◆ **Requisitos da tarefa**:
[1] Transcreva fielmente o trecho do texto sobre o vigário regional do Opus Dei, desde "Aos 62 anos" até "tem tempos livres.", inclusive.
[2] Coloque numa tabela Markdown, com as colunas "Nº" e "Linha da listagem", apenas as linhas da listagem desde a linha com "Viewport: 1897px width, 907px" até a última linha da listagem, ambas incluídas. Omita as linhas em branco e deixe as imagens de fora.

═══ Trecho do documento ═══

Aos 62 anos de idade, José Rafael Espírito Santo, natural de Lisboa, que diz ser “padre com tudo o que isso implica (…) sem deixar de ser uma pessoa limitada e com muitos defeitos”, admite que a sua formação em engenharia civil “marca muito” o seu serviço à Igreja e “o modo de enfrentar as questões”, enquanto “a formação filosófica facilita uma proteção para não cair na superficialidade”.

Com rotinas definidas, abrindo o dia com tempo de oração e missa, a que se segue o “estudo dos vários assuntos” durante a manhã, o vigário regional do Opus Dei dedica algumas tardes “a trabalho sacerdotal como o acompanhamento espiritual pessoal e o sacramento da confissão”. Porém, este padre que chegou, em Roma, a tocar Eagles para o Papa João Paulo II, confessa que continua a ter interesse pela música quando tem tempos livres.

“Ultimamente tenho-me interessado pelos ‘Quatro e meia’, do ponto de vista da música portuguesa”, diz, adiantando que também a literatura ocupa algum do seu tempo: “tenho a intenção de ir lendo as obras de Sándor Márai, traduzidas para português”, que ainda não leu.

═══ Informações fornecidas ═══

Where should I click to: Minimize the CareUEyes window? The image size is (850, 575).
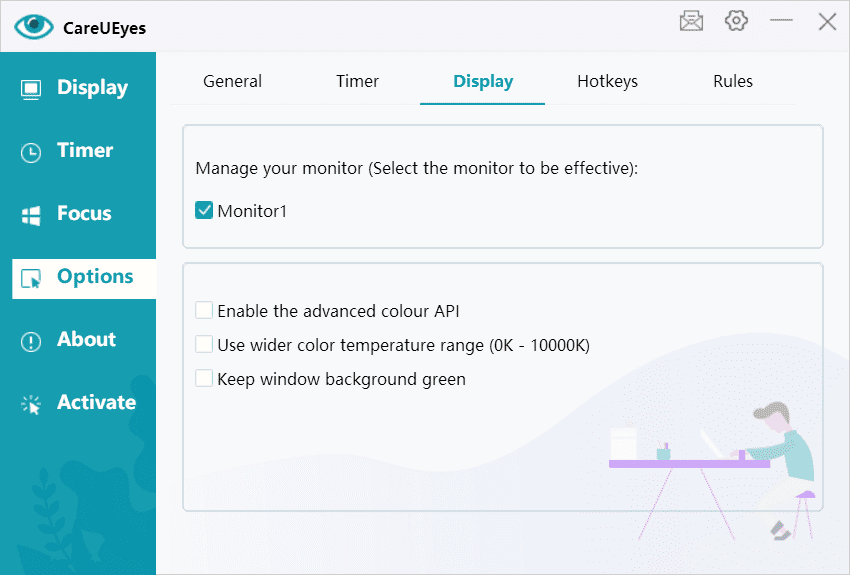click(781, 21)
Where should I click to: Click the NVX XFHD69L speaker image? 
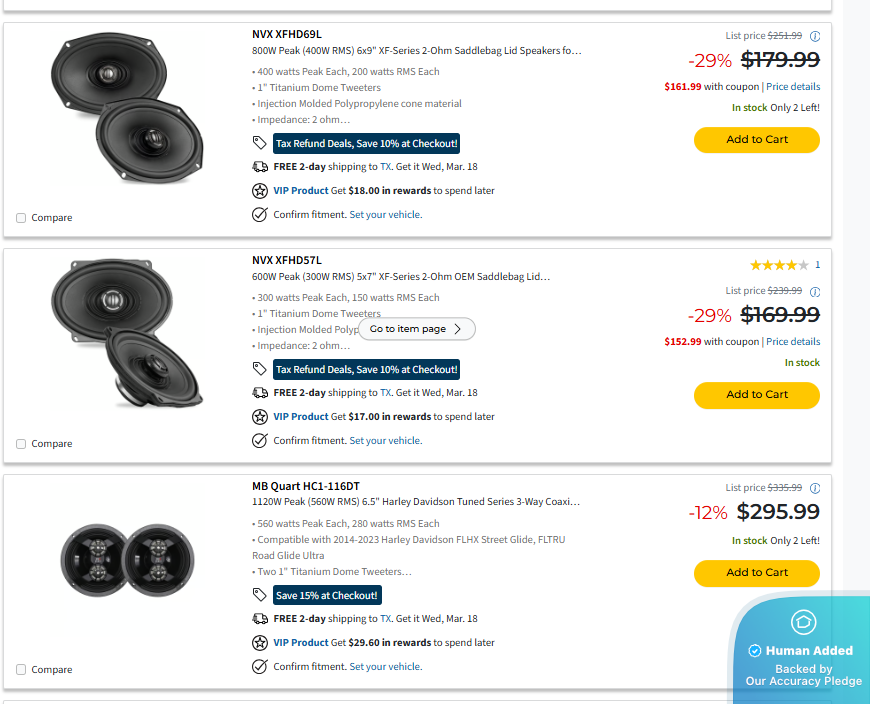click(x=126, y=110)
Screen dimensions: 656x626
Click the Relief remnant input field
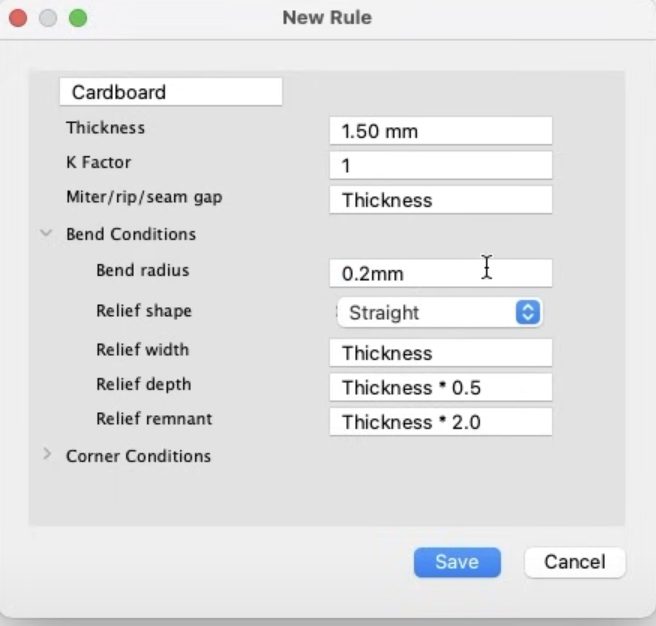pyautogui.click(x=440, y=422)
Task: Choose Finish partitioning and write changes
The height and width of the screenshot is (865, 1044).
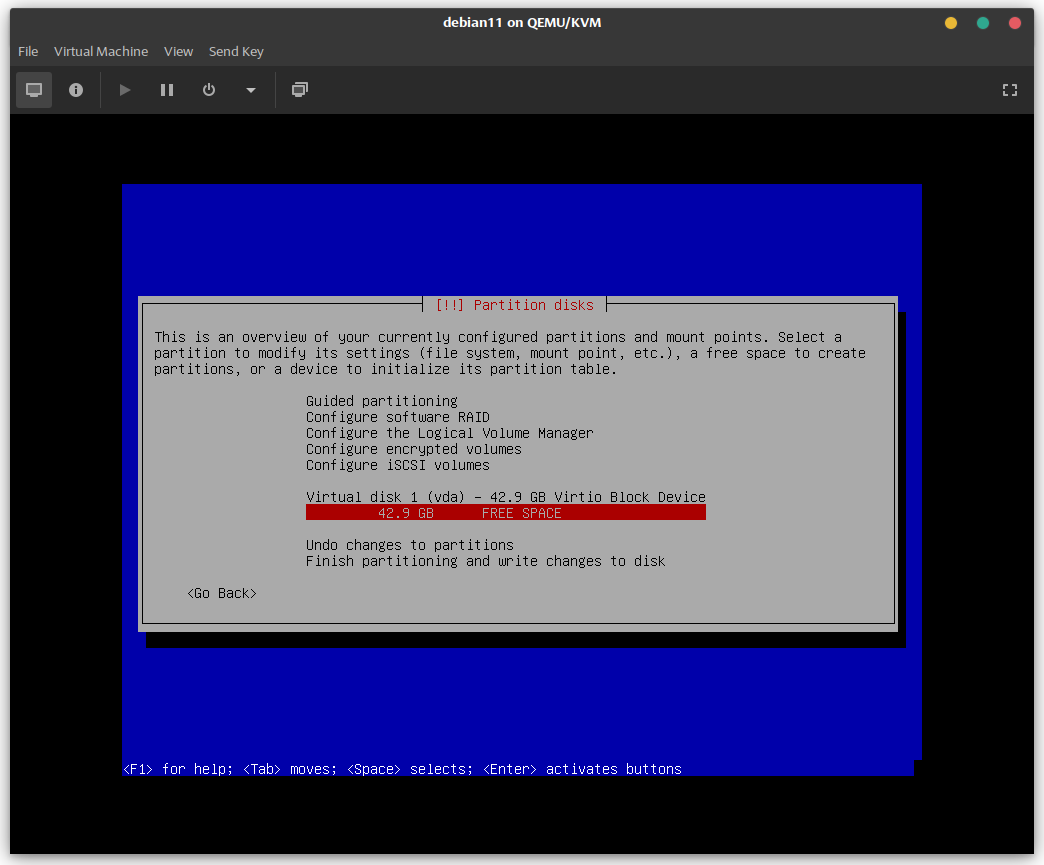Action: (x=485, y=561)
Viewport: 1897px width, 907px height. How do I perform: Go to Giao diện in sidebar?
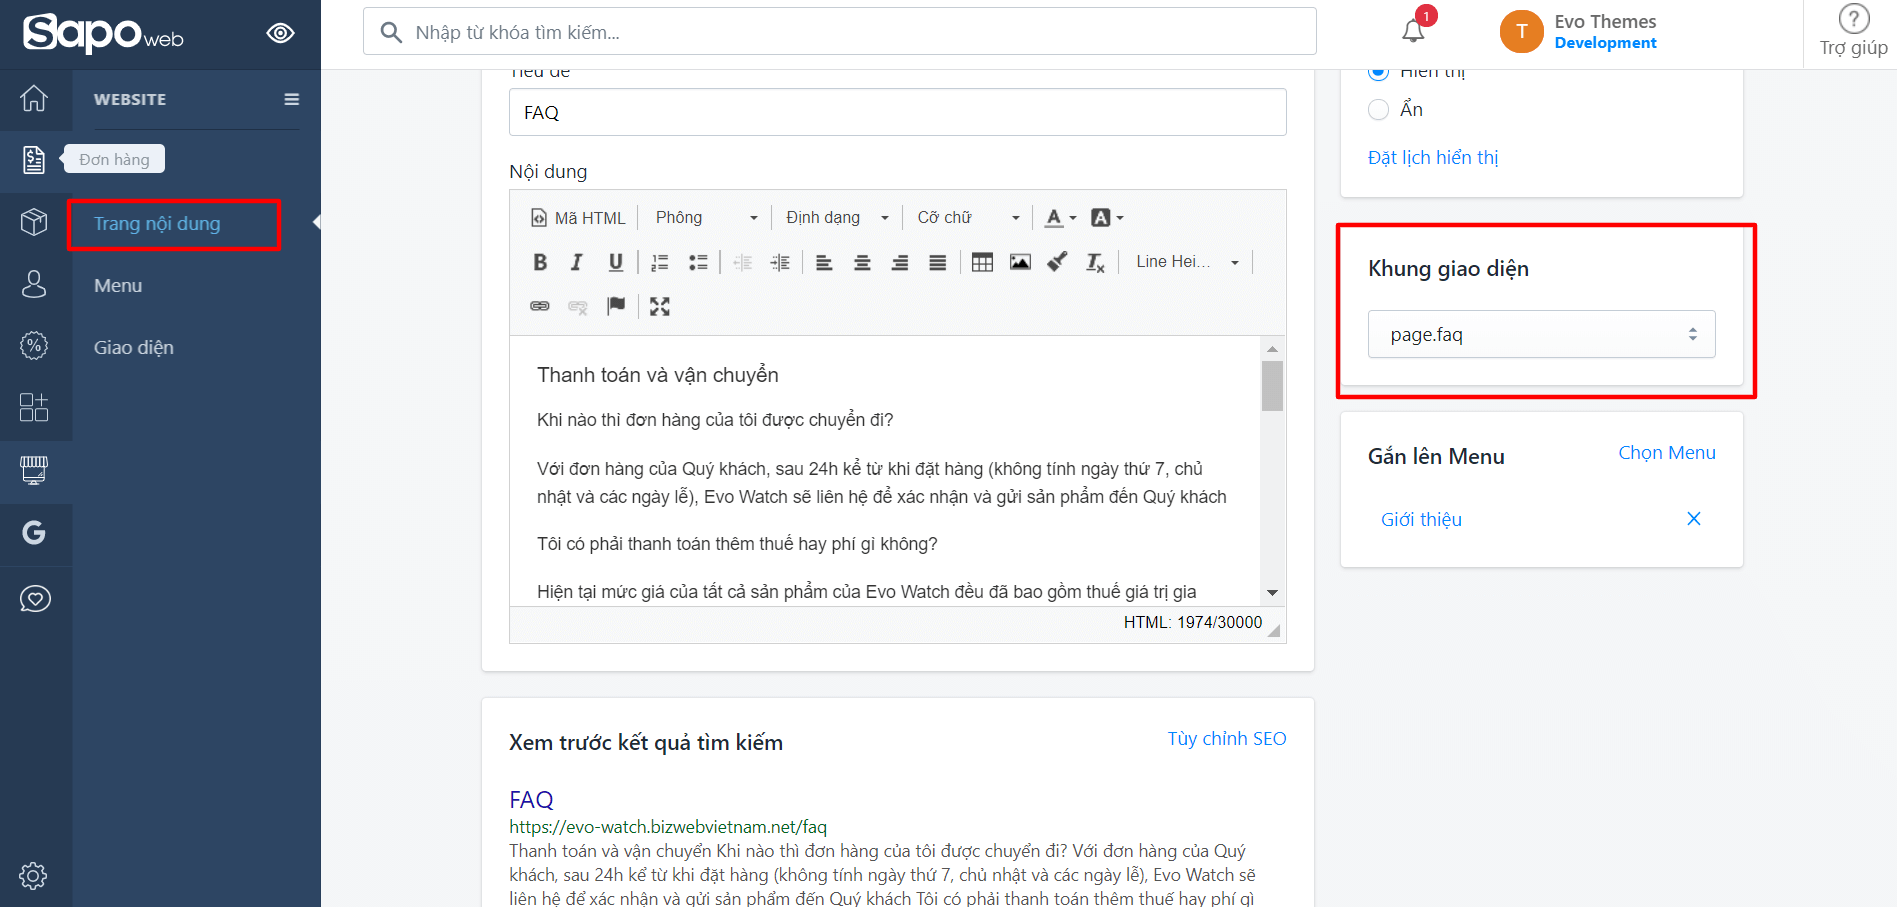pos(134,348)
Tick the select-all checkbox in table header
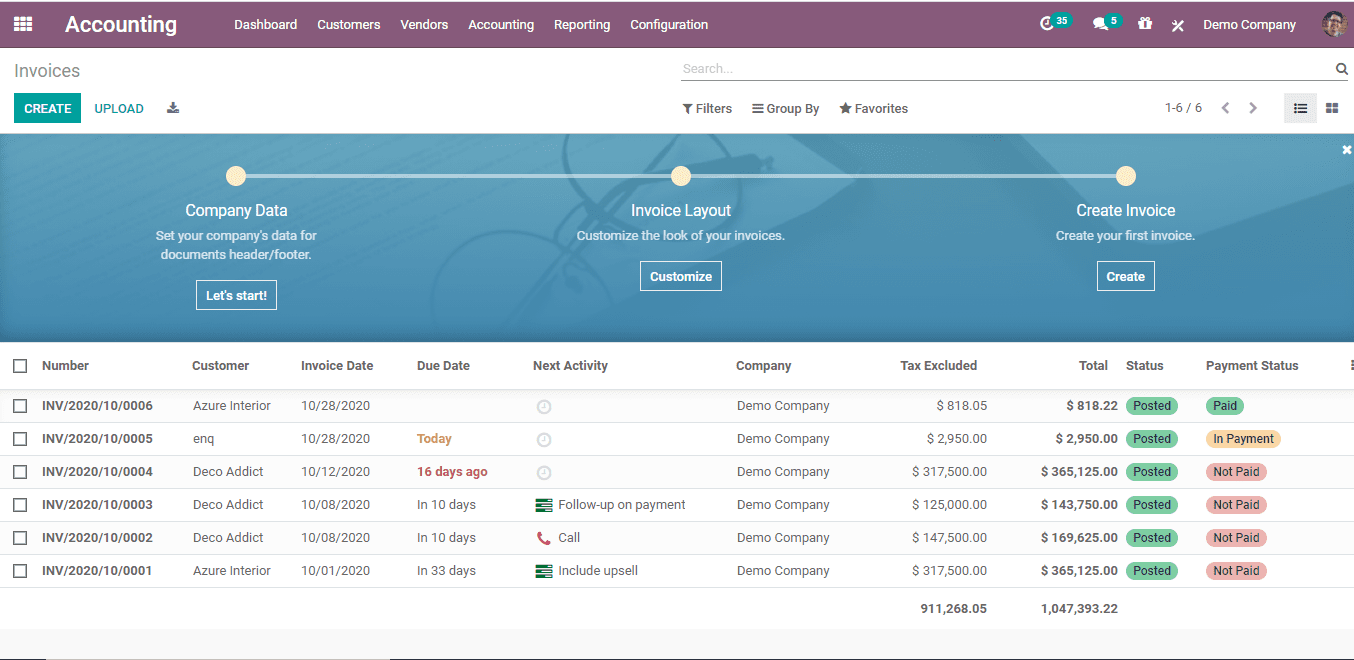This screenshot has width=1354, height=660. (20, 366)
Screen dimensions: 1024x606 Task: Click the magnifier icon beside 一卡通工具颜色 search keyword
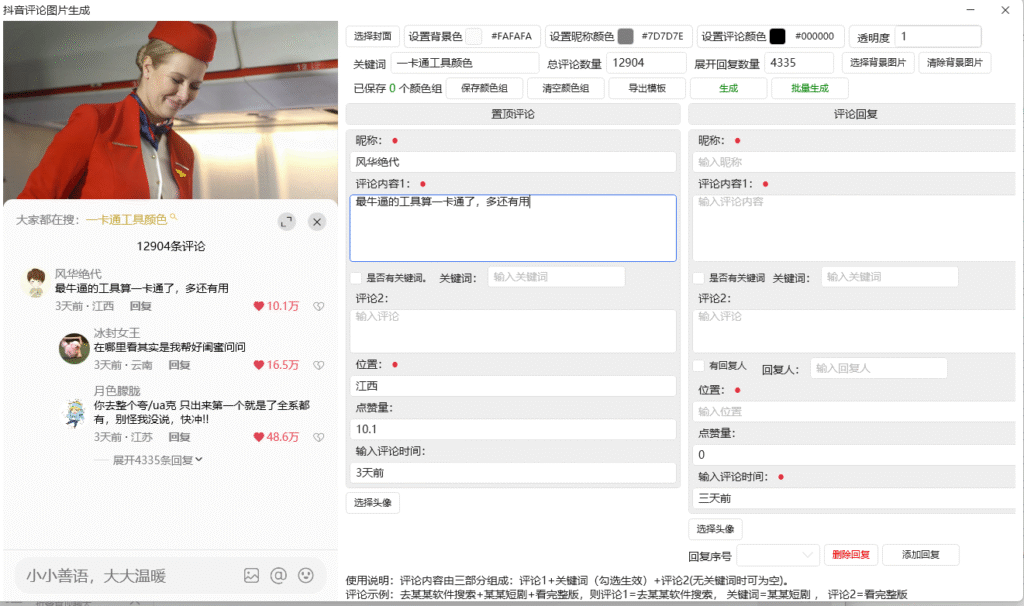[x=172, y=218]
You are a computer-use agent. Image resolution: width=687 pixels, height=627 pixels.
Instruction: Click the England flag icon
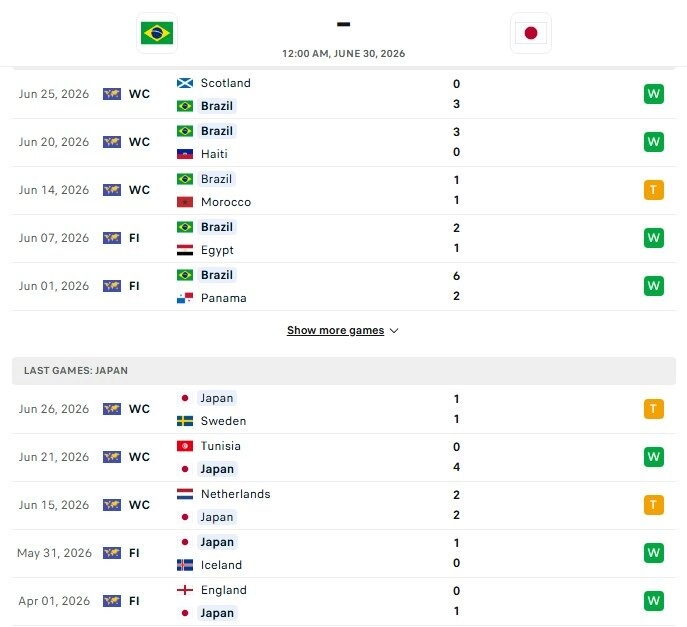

═══

◆ **Soluções por tarefa**:
[1]
Aos 62 anos de idade, José Rafael Espírito Santo, natural de Lisboa, que diz ser “padre com tudo o que isso implica (…) sem deixar de ser uma pessoa limitada e com muitos defeitos”, admite que a sua formação em engenharia civil “marca muito” o seu serviço à Igreja e “o modo de enfrentar as questões”, enquanto “a formação filosófica facilita uma proteção para não cair na superficialidade”.

Com rotinas definidas, abrindo o dia com tempo de oração e missa, a que se segue o “estudo dos vários assuntos” durante a manhã, o vigário regional do Opus Dei dedica algumas tardes “a trabalho sacerdotal como o acompanhamento espiritual pessoal e o sacramento da confissão”. Porém, este padre que chegou, em Roma, a tocar Eagles para o Papa João Paulo II, confessa que continua a ter interesse pela música quando tem tempos livres.

[2]
| Nº | Linha da listagem |
|---|---|
| 1 | Viewport: 1897px width, 907px height. How do I perform: Go to Giao diện in sidebar? |
| 2 | pos(134,348) |
| 3 | Tick the select-all checkbox in table header |
| 4 | This screenshot has width=1354, height=660. (20, 366) |
| 5 | Screen dimensions: 1024x606 Task: Click the magnifier icon beside 一卡通工具颜色 search keyword |
| 6 | [x=172, y=218] |
| 7 | You are a computer-use agent. Image resolution: width=687 pixels, height=627 pixels. |
| 8 | Instruction: Click the England flag icon |